Build and start the containers for the LiteLLM proxy and llama.cpp server.
docker compose build
docker compose up -d
Proxy Validation
Test the proxy by sending a chat request. Use jq
to format the JSON response.
curl -X POST http://localhost:4000/v1/chat/completions \
-H "Content-Type: application/json" \
-H "Authorization: Bearer dummy-key" \
-d '{
"model": "gptoss",
"messages": [{"role": "user", "content": "Where is the capital of France?"}],
"max_tokens": 50
}' | jq .
The proxy will return a properly formatted chat completion response, demonstrating successful integration between the proxy layer and the underlying model:
JSON response from LiteLLM proxy server
{
"id": "chatcmpl-ZF1imep5FeYTlvElk3FHjZldipSS7xhg",
"created": 1755919129,
"model": "gpt-oss-20b",
"object": "chat.completion",
"system_fingerprint": "b6250-e92734d5",
"choices": [
{
"finish_reason": "stop",
"index": 0,
"message": {
"content": "Paris is the capital of France.",
"role": "assistant",
"reasoning_content": "User asks \"Where is the capital of France?\" The answer: Paris. It's a location-based question. So location-based, short answer."
},
"provider_specific_fields": {}
}
],
"usage": {
"completion_tokens": 45,
"prompt_tokens": 74,
"total_tokens": 119
},
"timings": {
"prompt_n": 74,
"prompt_ms": 2008.592,
"prompt_per_token_ms": 27.143135135135136,
"prompt_per_second": 36.84172793678358,
"predicted_n": 45,
"predicted_ms": 5420.392,
"predicted_per_token_ms": 120.45315555555555,
"predicted_per_second": 8.301982587237234
}
}
Phase 3: Claude Code Integration
Project Initialization
Establish a dedicated project directory for Claude Code configuration:
# Create demo project
mkdir vibe-code-example && cd vibe-code-example
# Initialize git repository
git init
# Create Claude Code configuration directory
mkdir .claude
Client Configuration
Create a .claude/settings.json
file to configure Claude Code.
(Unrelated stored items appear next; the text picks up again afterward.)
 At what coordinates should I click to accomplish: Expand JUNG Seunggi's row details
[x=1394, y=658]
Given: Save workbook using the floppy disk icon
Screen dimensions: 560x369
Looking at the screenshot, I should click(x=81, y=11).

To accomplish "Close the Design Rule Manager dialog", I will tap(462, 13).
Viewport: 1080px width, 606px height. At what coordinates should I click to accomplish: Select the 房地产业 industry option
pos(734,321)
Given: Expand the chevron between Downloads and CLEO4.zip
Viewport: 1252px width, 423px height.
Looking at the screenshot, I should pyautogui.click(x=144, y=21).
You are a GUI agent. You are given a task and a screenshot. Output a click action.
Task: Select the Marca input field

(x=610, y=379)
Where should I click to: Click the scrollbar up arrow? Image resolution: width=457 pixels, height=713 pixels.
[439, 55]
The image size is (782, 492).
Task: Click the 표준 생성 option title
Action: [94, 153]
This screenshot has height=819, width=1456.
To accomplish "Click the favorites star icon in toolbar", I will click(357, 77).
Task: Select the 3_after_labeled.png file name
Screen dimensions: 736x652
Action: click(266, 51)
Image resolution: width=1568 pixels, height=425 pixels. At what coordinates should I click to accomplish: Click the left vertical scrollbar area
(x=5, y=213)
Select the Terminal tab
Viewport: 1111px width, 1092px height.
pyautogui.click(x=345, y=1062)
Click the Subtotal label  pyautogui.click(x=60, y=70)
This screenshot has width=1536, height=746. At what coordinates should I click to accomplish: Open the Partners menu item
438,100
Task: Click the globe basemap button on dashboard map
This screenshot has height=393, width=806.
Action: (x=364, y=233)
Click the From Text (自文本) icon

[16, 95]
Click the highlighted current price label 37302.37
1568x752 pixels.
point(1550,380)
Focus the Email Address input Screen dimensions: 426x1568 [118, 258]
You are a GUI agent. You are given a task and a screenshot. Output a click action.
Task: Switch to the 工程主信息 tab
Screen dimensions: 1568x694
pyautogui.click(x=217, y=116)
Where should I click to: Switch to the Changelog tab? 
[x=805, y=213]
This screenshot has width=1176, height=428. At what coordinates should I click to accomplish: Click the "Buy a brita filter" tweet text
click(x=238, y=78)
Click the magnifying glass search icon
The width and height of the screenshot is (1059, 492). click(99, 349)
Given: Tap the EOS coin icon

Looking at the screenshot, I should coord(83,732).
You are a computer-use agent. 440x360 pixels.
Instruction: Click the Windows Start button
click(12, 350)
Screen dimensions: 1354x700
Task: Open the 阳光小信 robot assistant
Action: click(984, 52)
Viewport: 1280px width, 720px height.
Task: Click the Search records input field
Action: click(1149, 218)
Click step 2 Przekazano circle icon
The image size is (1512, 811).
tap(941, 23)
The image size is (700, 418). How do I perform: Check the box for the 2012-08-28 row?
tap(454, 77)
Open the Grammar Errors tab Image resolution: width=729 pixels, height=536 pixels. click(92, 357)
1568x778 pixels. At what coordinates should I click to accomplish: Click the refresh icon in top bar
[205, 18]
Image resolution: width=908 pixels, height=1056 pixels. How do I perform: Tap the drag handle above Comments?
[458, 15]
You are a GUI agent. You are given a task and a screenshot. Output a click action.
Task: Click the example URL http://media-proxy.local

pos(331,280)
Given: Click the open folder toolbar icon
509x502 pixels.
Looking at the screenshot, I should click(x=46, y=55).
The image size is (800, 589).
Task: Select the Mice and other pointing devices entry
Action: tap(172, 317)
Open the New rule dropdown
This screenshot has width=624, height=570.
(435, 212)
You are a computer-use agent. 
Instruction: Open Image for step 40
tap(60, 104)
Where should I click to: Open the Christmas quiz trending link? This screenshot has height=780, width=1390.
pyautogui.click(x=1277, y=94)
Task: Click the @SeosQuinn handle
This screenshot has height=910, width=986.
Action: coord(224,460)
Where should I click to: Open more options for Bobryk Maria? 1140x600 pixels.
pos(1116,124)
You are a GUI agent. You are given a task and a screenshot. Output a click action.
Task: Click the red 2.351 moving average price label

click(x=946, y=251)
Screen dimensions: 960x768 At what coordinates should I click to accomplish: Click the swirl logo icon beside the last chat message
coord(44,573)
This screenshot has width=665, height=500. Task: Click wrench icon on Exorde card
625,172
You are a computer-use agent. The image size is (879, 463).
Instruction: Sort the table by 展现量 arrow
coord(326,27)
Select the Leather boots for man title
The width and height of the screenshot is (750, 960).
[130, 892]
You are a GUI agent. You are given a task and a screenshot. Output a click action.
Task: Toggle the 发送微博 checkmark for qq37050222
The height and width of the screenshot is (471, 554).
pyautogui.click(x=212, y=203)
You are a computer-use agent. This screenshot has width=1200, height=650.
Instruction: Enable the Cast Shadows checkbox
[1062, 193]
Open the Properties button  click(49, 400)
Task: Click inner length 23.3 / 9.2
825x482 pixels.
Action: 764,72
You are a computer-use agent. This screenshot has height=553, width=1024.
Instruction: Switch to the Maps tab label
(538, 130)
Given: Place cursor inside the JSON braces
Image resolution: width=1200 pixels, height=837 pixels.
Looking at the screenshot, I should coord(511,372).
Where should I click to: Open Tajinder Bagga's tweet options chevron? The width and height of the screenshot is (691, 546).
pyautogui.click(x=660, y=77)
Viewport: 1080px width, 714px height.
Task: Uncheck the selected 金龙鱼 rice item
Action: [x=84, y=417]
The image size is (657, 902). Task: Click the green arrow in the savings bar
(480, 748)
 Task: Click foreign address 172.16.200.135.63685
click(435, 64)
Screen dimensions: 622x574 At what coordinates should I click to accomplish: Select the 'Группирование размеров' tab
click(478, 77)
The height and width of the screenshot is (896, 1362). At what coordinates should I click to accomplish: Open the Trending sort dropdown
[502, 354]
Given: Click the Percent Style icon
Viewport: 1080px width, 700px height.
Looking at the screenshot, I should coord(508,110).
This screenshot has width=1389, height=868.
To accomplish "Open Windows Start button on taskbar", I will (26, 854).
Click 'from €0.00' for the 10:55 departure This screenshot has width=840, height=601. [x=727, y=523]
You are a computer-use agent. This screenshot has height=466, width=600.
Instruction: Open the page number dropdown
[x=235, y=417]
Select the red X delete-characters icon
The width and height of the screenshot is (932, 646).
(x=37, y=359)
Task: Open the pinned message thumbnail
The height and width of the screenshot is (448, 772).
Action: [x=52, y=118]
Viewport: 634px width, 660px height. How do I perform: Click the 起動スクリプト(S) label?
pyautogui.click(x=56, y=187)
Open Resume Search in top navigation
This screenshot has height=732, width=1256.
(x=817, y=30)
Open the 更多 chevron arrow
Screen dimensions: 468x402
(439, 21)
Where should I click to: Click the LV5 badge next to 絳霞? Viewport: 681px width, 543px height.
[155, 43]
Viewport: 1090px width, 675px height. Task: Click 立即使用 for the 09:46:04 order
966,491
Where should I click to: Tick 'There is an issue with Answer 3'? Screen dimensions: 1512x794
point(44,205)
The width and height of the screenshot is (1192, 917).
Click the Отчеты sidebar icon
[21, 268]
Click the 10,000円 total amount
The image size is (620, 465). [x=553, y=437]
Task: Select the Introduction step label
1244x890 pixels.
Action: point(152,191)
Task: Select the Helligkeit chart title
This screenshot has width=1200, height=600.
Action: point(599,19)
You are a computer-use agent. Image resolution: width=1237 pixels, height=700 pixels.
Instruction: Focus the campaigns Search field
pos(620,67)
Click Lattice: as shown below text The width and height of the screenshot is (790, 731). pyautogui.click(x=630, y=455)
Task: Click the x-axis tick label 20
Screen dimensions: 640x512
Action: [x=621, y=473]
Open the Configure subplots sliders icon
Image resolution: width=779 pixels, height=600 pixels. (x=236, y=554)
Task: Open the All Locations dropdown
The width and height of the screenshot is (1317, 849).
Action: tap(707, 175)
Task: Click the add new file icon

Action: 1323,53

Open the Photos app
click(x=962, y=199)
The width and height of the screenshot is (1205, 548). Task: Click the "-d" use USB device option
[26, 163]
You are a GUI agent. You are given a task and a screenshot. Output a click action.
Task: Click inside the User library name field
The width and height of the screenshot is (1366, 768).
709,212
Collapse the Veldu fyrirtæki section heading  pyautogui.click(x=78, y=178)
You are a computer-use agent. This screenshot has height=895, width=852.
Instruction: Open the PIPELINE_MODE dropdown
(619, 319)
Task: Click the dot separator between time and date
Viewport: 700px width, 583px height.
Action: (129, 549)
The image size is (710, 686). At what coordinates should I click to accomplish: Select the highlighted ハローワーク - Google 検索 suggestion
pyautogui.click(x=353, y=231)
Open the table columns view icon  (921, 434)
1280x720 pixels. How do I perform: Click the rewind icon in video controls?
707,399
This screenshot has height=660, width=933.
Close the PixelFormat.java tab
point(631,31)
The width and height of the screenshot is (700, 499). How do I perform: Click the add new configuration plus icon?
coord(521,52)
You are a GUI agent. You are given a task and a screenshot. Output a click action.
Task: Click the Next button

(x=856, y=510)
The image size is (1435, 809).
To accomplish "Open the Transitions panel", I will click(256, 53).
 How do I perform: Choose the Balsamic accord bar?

Key parameters:
ANTHROPIC_BASE_URL
: Proxy URL.ANTHROPIC_MODEL
: Default model.ANTHROPIC_AUTH_TOKEN
: Authentication token.
{
"env": {
"ANTHROPIC_BASE_URL": "http://localhost:4000",
"ANTHROPIC_MODEL": "gptoss",
"ANTHROPIC_SMALL_FAST_MODEL": "gptoss",
"ANTHROPIC_AUTH_TOKEN": "dummy-key"
},
"completion": {
"temperature": 0.1,
"max_tokens": 4000
}
}
Service Activation
Run Claude Code in the project directory. If it fails, check the .claude/settings.json
file and ensure the proxy is running.
claude
Execute the /init
command to trigger automatic project configuration. Claude Code will generate a CLAUDE.md
file containing project-specific instructions and guidelines.
Conclusion
LiteLLM acts as a abstraction layer, making it super easy to connect Claude Code with any LLM provider. Whether you're using llama.cpp locally or tapping into other APIs, LiteLLM simplifies the process by handling all the routing and protocol translation for you. This means you can focus on building and experimenting without worrying about the technical details of integration.